Sentencing took place on March 19, 1996. Before sentencing began, the defendants were asked if they wanted to make any last statements. Only one agreed to, becoming the only defendant to express any remorse, to which the court responded by lessening his sentence. His maximum sentence of fifteen to thirty years for third-degree murder and conspiracy was reduced by six months. Of the other three defendants found guilty of the same charge, one received ten to twenty years for murder and a consecutive five to ten years for conspiracy, and the third was sentenced to fifteen to thirty years. The defendant found guilty of voluntary manslaughter and conspiracy received eight to twenty years, and the two found guilty of conspiracy were sentenced to five to ten years.

==Legacy==
In the trial's aftermath, the father of Eddie Polec, through a determined letter-writing campaign and intense lobbying effort, tried to sway Pennsylvania's legislators to change how the law defined first-degree murder. Because some members of the defence team had made false and misleading statements during the trial, he hoped for a possible re-ruling. These efforts failed, and the Philadelphia District Attorney's office officially closed the case in September 1996. Soon after, he turned down the chance to sue the city for $50 million, instead ensuring that Philadelphia's Mayor Ed Rendell fulfilled his promise to upgrade the city's 911 system. In response to these efforts, in September 1998 Philadelphia officially dedicated its all-new 911 Emergency Communication Center, along with more intensive training for operators. The father of Eddie Polec became an in-demand speaker at church groups and high schools, and he did extensive voluntary work for the non-profit organization Lost Dreams on Canvas that commissions portraits of children who died violently.

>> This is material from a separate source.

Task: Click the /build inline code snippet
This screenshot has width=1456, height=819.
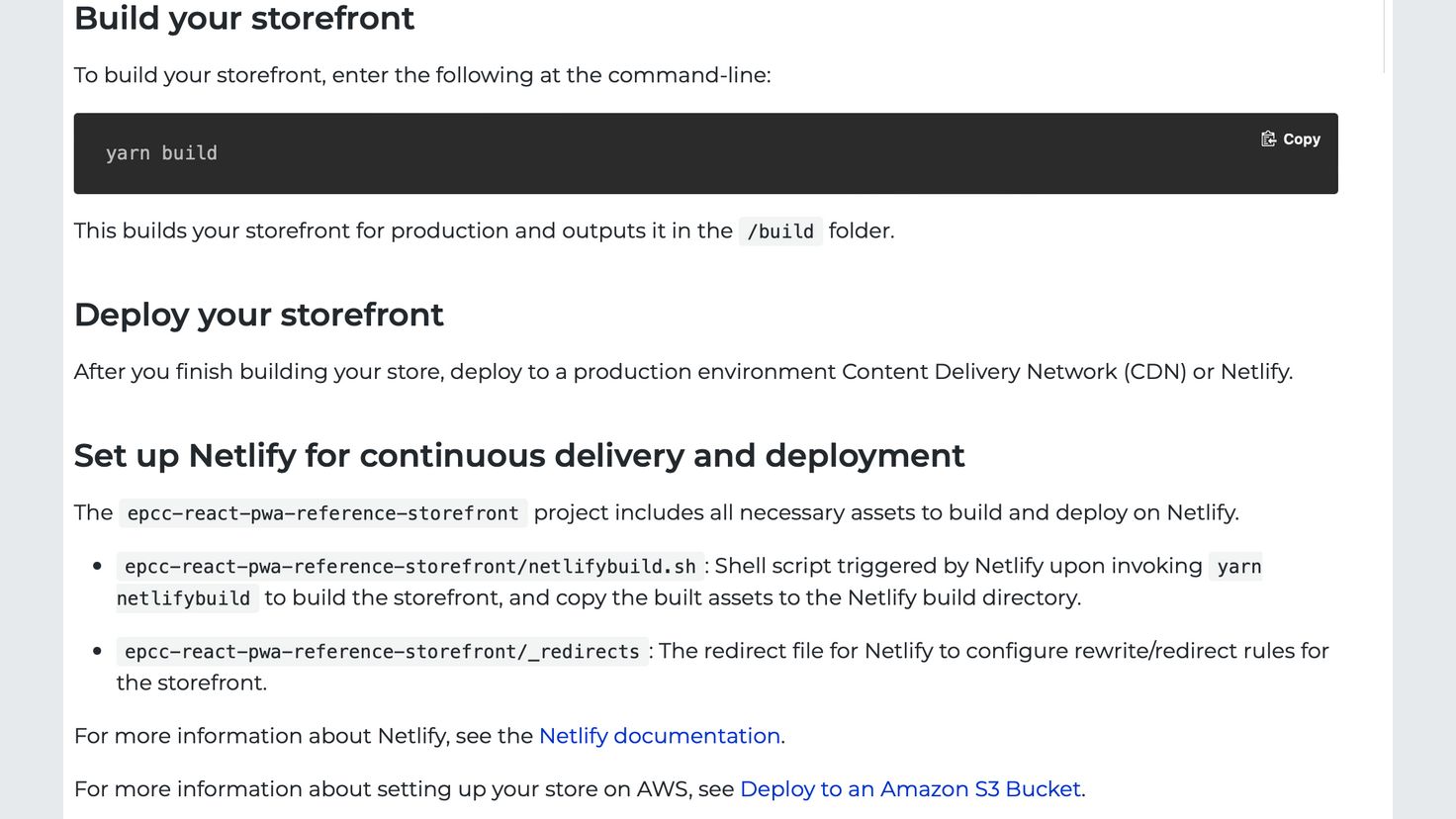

The Eddie Polec murder case also spurred the formation of the Fox Chase Town Watch Association, with one of the first callers to Philadelphia's 911 system the night of the crime becoming its leader.

In 1999 the Los Angeles-based journalist team of Bryn Freedman (the official reporter who covered the Polec murder trial) and William Knoedelseder published a book titled In Eddie's Name: One Family's Triumph over Tragedy, which detailed the Polec family's experience, including in-depth insights about the murder, investigation, and trial.